The Future Of Marketing Data: Accuracy Trumps Everything

Data-Driven Thinking” is written by members of the media community and contains fresh ideas on the digital revolution in media.

Today’s column is written by Auren Hoffman, CEO at SafeGraph.

People say “data is the new oil.” But unlike oil, the quality of data is extremely difficult to measure.

In my experience, most marketing data is between 10% and 20% accurate. Data that is less than 10% accurate generally doesn’t perform. Data that is better than 20% accurate has decreasing audiences to sell. For every percentage point more accurate than 20%, the revenue for the marketing data seller declines by 1%.

So marketing data companies have had a very strong economic incentive to keep their data accuracy between 10% and 20%. The exception to this is a system like Google Search.
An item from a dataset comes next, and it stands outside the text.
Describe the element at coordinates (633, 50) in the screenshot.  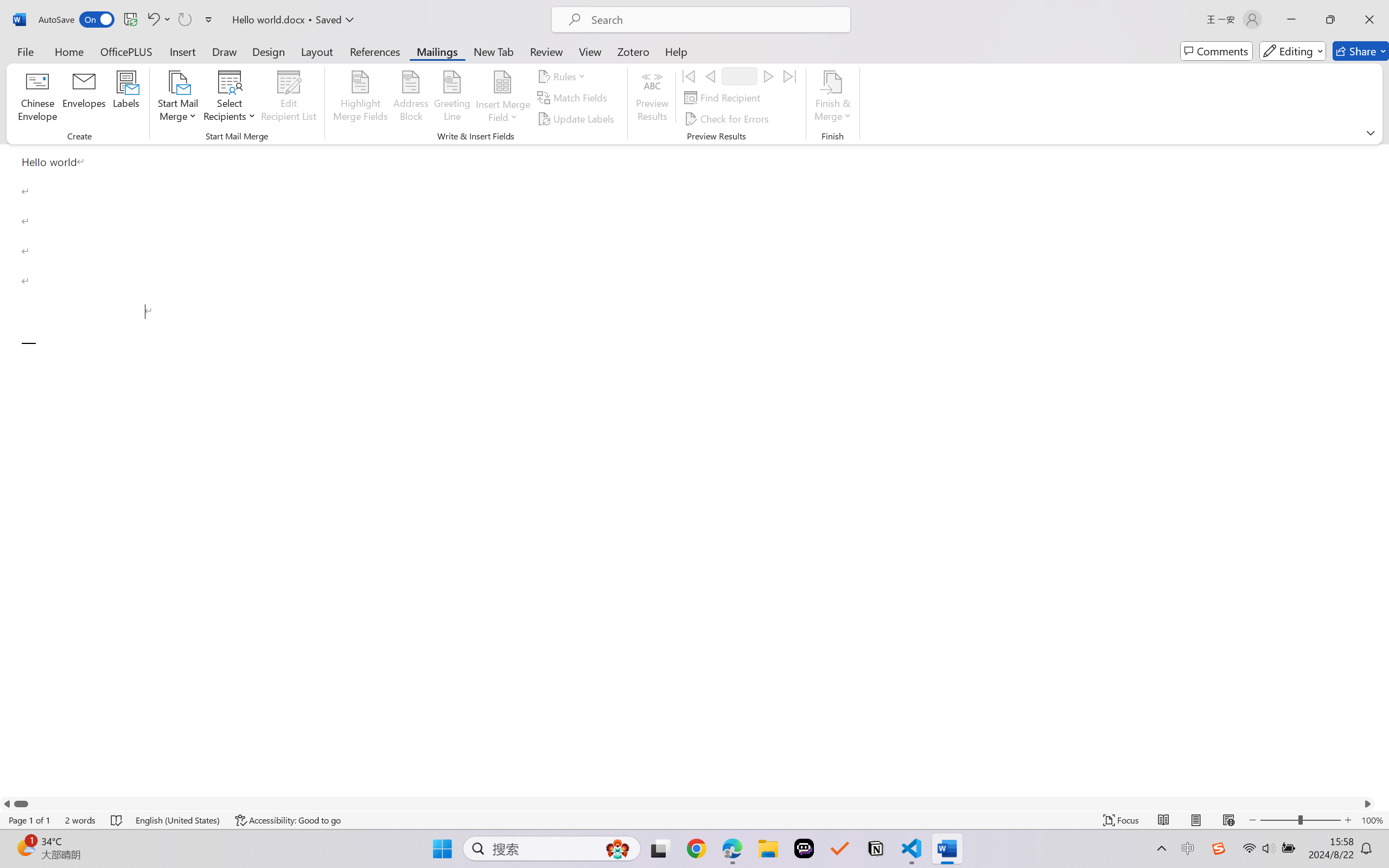
I see `'Zotero'` at that location.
Buying people who searched for specific keywords is incredibly accurate and Google makes up for the fact that it has a small audience for each keyword by holding an auction for each impression. Because the data is scarce and temporal, Google can command a premium for the data.

Almost all marketing data is less then 20% accurate. Even gender is usually only 75% accurate in most platforms. Accuracy drops dramatically as you move to other standard demos, such as age, income, presence of children or marital status. Even very temporal data sets, like auto intenders, tend to be of very poor quality.
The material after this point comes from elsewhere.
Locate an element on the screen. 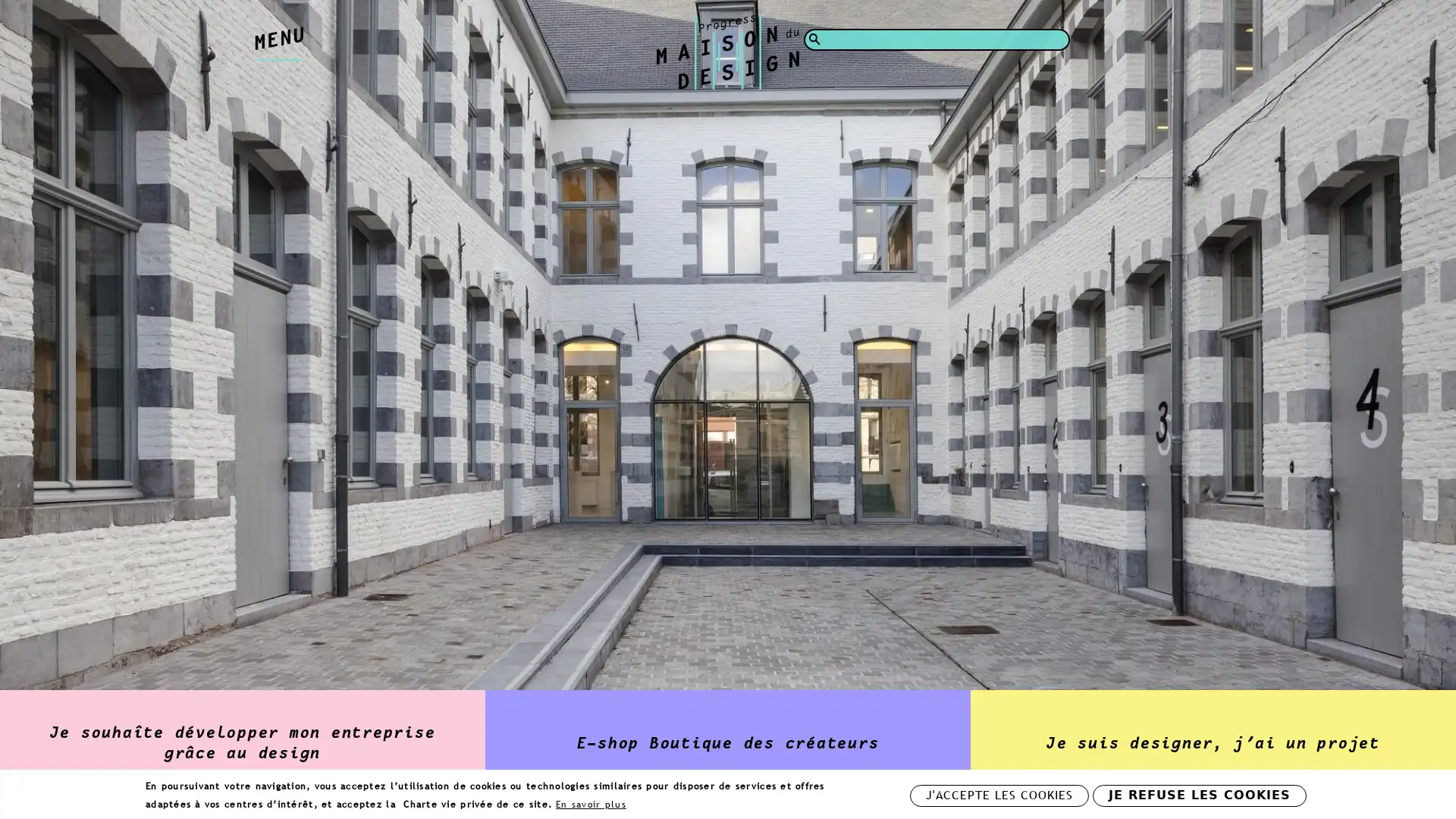 The height and width of the screenshot is (819, 1456). En savoir plus is located at coordinates (589, 803).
This is true with internet data, mobile data and even old-school mailing list data. Pretty much all marketing data is less than 20% accurate.

The historical reason that data never got better than 20% accurate is that it worked.  Let’s say you bought a mailing list of “motorcycle enthusiasts.” Even if only 15% of people on that list really loved motorcycles, your direct mail campaign may still perform really well.
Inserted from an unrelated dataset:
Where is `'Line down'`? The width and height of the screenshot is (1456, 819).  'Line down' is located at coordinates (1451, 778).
For instance, if you buy location-based ads on people that have been to Burger King recently, you are going to end up targeting 80% to 90% of people who were driving past Burger King, at the store across the street from Burger King or even 200 meters away from Burger King. The segment has historically still performed because 15% accuracy is a lot better than throwing darts.

Facebook Will Cause Data Companies To See A Reckoning

Facebook is changing everything. If you want to target men on Facebook, it is probably 99% accurate for the humans who see the ads. (There is, of course, still a very big bot problem everywhere on the internet.) And while age, marital status, home location, etc. are not perfect on Facebook, it is an order of magnitude better than the targeting you can get anywhere else, outside of Google Search and a few other players.

Facebook ads perform better than pretty much all other display ads because the data is better. That doesn’t mean you should move all your ad spend to Facebook, as sometimes the ads are more expensive, but it does mean Facebook is putting a lot of pressure on marketing data vendors.

Facebook is allowing more data targeting across many other news, information and properties outside the Facebook walled garden. When that happens on a larger scale, we should see huge shifts in ad budgets.

Measuring Data Quality

One of the biggest problems with marketing data quality is that it is incredibly difficult to measure. It is really hard to have a great truth set that is large enough to measure other data sets. Ideally, you’d want a truth set that has all representative data on 1% of the population, but that is going to be really hard to come by.

Moat, Integral Ad Science, DoubleVerify, White Ops and other companies have done a great job measuring things like viewability and bot traffic. And some companies are starting to do a good job on ad effectiveness and attribution. But there is no company focused on grading and rating marketing data.

For marketing data to survive, we’ll need an independent auditor of data quality. That will need to be a company that only measures and grades – it cannot sell data because no one will trust it if it is both the batter and the umpire. To the best of my knowledge, that company does not exist today, but I would love to invest in a great founder who is starting one.

Follow Auren Hoffman (@auren) and AdExchanger (@adexchanger) on Twitter.

Enjoying this content?

Sign up to be an AdExchanger Member today and get unlimited access to articles like this, plus proprietary data and research, conference discounts, on-demand access to event content, and more!

Join Today!


  1. I think more possible, now, outside a large 1st party data aggregator like FB with the insight, but conflict. Need stable ID, qualified audience and scale. Good luck founder X.

  2. Great article, but it would be great if it contains a table showing the data quality mean by attribute and the source of this.

  3. John Dempsey

    The headline is spot-on. There are far too many data solutions that claim to provide the right audience, but are watered-down to the point of being worthless. I spent my last year at Oracle Data Cloud investigating quality across hundreds of providers offered the DMP and there is quite a range. In my experience, the best ones can be much higher than 20% accurate, but “accuracy” depends on what KPI you’re aiming for. My advice is to never select a data provider without first understanding how these audiences are constructed and what underlying truth sets are used. Don’t expect an idependent data auditor anytime soon–if you’ve got a great truth set, you’ll be selling data too. That’s where the money is. 🙂

  4. warren storey

    Great Article, very well thought out and written.

    I agree that data quality is an issue, I would question your 20% accuracy stat as a defacto truth for all data vendors as I have done allot of work in this space and know for sure that allot of the “traditional” data sources/compilers/originators have accuracy rates >75% when bounced up to the best “truth files” that exist (and I 100% agree that there is dearth of really good/sizable truth files). While I agree that FaceBook ads perform great – as they do – however performance is only relative to the ROI that it provides the advertiser so looking at performance in the absence of cost is not really a great argument. (I can get a great performance rate by sending someone a very expensive premium/incentive –does not mean that it will payout).

    The dream of building a 1% Truth set is a good one – not sure the financials on how to make that work as although it is “important” it would represent “non-working dollars” for the advertisers (which are always hard to come by).


  5. Lots of numbers with no proof points. And accolades for walled gardens without proof of performance. He sold Liveramp to a company that measures its own marketing data against truth sets that seems to work well for them. Let me guess what his next venture will be.